It was obvious Alvin Edwards was a little overwhelmed by all of the attention.
But Scott County High School and the entire Scott County community wanted to share its appreciation for Edwards’ actions that possibly saved many lives on the evening of Sept. 24.
“They think I’m a hero,” Edwards said during the News-Graphic’s audio cast of the annual Battle of the Birds between Scott County and Great Crossing high schools Friday. “I see it as I did what I thought needed to be done, what a man needed to do. I was in that position, and I had to do everything in my power to make sure everyone was all right.”

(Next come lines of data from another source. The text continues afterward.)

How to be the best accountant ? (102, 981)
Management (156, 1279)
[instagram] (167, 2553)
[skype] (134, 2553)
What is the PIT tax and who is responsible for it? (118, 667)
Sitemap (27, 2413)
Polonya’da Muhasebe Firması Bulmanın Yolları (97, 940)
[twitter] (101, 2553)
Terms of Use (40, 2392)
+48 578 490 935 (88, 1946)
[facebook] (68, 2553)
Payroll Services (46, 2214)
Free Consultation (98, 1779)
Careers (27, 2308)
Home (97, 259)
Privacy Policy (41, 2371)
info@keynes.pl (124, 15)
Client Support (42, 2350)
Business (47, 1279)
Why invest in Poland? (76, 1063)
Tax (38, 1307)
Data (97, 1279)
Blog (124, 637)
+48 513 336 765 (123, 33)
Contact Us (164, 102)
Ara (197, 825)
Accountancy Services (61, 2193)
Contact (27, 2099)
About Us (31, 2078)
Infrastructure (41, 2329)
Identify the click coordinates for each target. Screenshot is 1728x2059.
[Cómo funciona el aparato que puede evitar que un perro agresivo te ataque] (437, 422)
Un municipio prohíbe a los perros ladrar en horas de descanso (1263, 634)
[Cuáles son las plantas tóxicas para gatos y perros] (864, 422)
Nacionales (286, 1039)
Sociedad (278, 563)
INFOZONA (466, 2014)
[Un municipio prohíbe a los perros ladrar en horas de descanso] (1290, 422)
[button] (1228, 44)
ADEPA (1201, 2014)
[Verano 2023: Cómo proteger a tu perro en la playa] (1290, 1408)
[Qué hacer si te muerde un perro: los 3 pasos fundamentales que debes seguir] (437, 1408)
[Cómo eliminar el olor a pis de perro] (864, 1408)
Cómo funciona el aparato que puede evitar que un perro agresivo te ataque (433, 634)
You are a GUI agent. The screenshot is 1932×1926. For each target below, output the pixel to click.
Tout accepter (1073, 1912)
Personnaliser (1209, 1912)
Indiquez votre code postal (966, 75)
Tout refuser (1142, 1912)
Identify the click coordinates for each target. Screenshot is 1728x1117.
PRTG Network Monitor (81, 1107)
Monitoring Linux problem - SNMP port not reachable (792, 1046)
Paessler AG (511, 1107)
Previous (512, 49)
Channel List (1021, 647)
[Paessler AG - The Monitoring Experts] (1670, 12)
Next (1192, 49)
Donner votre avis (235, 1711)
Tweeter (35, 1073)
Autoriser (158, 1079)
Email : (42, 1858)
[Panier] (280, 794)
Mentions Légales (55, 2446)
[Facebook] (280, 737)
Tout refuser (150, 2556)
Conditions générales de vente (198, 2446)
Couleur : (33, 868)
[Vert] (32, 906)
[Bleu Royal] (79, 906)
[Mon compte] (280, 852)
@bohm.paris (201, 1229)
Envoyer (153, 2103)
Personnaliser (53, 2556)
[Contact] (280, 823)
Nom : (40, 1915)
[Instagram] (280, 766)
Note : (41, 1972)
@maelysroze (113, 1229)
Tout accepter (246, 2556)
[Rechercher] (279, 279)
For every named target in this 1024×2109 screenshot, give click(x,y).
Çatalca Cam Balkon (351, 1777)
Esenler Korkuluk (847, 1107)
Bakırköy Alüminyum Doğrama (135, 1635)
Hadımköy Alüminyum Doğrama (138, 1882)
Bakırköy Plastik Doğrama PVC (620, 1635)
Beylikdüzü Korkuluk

Edwards is a long-haul truck driver who stopped to grab a bite and then made a wrong turn putting him nine miles out of his way and behind schedule on that fateful Friday night. The SCHS football team had just suffered a rare loss and was heading home when Edwards came upon the school bus.
“It had a flame and a trail of fire maybe six or eight feet long behind the bus,” Edwards recalled.
He managed to get the bus driver’s attention, and together they pulled off into the breakdown lane on I-75 near mile marker 118. Within minutes the bus was evacuated and soon it was fully engulfed in flames.
No one was injured.
To show its appreciation Scott County invited Edwards, a Texas resident, and his family back to thank him and celebrate his heroism. He received commemorations from SCHS, the city, county, was named a Kentucky Colonel and presented an SCHS jersey with the number 35 representing the number of lives saved. He was honored at three football events receiving standing ovations and congratulations at the Battle of the Birds game, from the Scott County Youth Football and Georgetown College.
It would seem divine intervention perhaps brought Edwards across the SCHS bus that evening, as other vehicles passed the bus and continued on their way. But Edwards did not hesitate and his actions made all the difference for our community.
Most heroes do not feel like heroes. Like Edwards, many heroes will say they did the right thing and did what needed to be done. That may be true, but not everyone does the right thing or does what needs to be done. That’s what separates people like Alvin Edwards from others.
That’s why Alvin Edwards is a hero.
And this community will never forget his actions that Friday night, and overwhelming Edwards with appreciation and gratitude is our way of saying, “thanks.”
You are a hero, Alvin Edwards. There is an entire community that will testify to that fact.